Friday, September 25, 2009

Frantic... Skeptic... Panic...

Yeah right...

You will, and i know you will, condemn me if not totally tell it to my face that it's been about hmmm... how many month since i last updated my blog..? well, i just know what things to prioritize now... hehehe...

what up? hahaha... what date is today? September 25... right!!! two days from the judgement day that we wish would never come... huhuhu... september 27 will be our licensure examination. to tell you honestly, i quit my review classes when i accepted the job at a chinese school. i had no time to study since i am very loaded with my classes... 9 classes every monday and 7 from tuesday to friday... aside from that, we also have our administrative work... and so, i got no chance to really equip myself with the necessary knowledge that would eventually make me pass.

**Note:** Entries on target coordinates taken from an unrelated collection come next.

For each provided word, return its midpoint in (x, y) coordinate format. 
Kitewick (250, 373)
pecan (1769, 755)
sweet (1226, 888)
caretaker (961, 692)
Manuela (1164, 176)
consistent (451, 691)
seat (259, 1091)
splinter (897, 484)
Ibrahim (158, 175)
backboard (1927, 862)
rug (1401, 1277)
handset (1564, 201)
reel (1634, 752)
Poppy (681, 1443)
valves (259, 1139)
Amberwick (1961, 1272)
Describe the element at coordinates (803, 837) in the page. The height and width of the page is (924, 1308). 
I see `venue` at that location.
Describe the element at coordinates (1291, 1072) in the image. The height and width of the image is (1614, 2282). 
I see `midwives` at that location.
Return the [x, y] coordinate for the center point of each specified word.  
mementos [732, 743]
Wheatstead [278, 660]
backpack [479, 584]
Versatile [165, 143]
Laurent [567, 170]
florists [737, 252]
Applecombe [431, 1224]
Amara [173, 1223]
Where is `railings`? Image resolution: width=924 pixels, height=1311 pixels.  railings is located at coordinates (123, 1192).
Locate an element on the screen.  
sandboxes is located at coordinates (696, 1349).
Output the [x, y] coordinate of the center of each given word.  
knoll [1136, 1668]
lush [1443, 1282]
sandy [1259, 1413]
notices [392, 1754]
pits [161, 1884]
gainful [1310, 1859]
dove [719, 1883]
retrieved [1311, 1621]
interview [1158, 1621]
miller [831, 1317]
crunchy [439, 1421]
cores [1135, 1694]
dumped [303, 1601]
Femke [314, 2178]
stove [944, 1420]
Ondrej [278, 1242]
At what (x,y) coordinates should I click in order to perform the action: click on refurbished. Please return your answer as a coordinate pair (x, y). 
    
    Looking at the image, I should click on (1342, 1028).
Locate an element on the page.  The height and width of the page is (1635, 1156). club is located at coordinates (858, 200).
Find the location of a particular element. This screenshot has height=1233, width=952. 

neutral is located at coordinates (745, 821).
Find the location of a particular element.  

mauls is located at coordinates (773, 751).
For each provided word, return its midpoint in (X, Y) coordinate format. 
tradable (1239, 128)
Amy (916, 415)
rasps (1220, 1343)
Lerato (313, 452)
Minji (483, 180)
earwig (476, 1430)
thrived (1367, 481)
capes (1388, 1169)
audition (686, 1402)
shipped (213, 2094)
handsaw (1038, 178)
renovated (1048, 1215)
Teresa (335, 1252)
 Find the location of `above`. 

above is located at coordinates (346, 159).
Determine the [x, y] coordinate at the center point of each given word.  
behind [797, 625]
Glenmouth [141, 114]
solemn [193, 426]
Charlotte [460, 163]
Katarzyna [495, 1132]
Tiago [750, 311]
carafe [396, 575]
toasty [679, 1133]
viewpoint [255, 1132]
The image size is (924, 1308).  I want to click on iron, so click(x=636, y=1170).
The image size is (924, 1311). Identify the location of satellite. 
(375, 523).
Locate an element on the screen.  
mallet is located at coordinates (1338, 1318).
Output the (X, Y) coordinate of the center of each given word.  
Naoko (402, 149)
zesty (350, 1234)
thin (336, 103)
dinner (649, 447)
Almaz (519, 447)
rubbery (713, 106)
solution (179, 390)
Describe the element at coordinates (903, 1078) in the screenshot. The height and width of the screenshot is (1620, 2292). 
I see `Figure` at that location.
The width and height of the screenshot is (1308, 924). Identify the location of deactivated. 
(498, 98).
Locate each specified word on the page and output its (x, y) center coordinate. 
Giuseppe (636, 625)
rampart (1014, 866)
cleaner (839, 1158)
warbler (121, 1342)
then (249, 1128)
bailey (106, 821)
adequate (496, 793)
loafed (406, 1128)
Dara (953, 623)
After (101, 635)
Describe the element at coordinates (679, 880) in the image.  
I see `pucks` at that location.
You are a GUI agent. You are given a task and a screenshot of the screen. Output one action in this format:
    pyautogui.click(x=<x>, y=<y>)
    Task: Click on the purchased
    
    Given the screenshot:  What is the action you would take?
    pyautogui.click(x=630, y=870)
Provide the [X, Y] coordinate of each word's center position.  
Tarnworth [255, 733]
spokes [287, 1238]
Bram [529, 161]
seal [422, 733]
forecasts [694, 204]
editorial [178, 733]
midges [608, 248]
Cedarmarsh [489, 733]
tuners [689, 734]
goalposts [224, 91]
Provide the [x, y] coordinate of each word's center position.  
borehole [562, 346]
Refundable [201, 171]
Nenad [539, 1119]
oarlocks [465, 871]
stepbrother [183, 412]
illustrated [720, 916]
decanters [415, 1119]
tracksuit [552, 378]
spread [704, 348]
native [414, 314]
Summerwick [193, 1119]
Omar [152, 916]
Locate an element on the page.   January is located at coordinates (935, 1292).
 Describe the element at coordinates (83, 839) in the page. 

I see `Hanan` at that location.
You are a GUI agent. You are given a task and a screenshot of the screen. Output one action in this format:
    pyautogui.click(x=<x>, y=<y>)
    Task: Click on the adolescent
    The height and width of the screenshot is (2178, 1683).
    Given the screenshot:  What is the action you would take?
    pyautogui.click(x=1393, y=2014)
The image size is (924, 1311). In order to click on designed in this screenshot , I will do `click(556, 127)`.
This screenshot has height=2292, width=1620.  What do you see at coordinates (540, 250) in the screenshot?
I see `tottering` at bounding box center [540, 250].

though i know and so does everybody else who know me, that i am very optimistic and have this very high self esteem, confidence and concept, i humbly admit that this is the first time that i shed and do not trust my own self. if only self confidence is sold at SM City, i would have bought a ton of it. but sad to say, you have to build and develop it for years.

my getting of the licensure exam is the wildest thing and the most daring situation i got myself into. i have not prepared for it. i had no time for study, though i try at times but i end up sleeping.

but i know of course that shame will be around me and my family if i will not pass this exam. imagine, a Magna Cum Laude of the WVSU, did not pass the licensure exam? how stupid!

no, i can do it. and i should do it. not just for myself but for those who sacrificed and helped me all throughout the way. though my preparation is not that in depth, i will do my best to answer the questions, shade the answer of my choice properly and most of all, understand what are asked. i can do it.

if others say that they can do it, so WHAT!!!

i can, i will and i should do BETTER!!!

i will pass. i can pass. i sould pass!